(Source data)
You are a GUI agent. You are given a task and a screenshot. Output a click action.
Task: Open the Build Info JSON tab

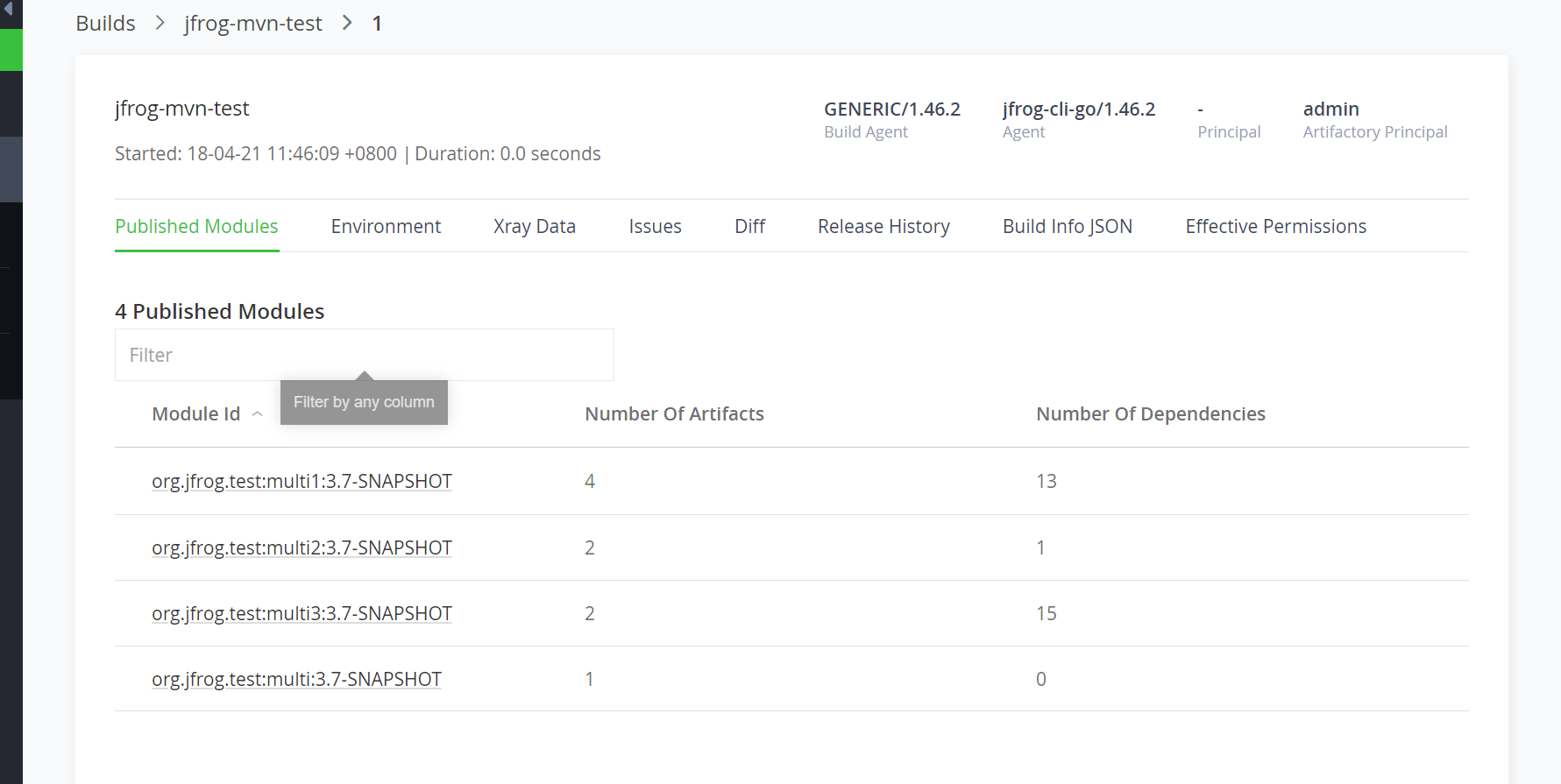tap(1068, 226)
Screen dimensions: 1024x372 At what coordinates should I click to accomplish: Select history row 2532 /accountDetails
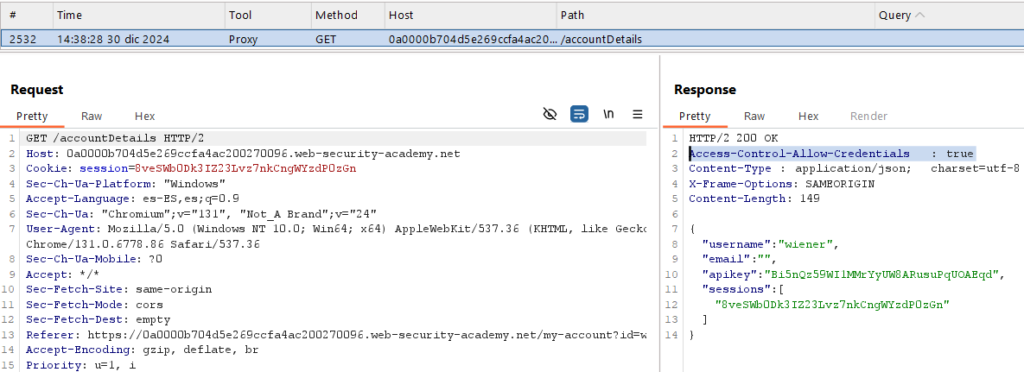click(512, 39)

→ **Work request**
An exact copy of every record above is needed, with all pictures left out.

→ **Solved exercise**
You are a GUI agent. You are given a task and a screenshot. Output a click action.
Task: Open the Build Info JSON tab

tap(1068, 226)
Screen dimensions: 1024x372 At what coordinates should I click to accomplish: Select history row 2532 /accountDetails
click(512, 39)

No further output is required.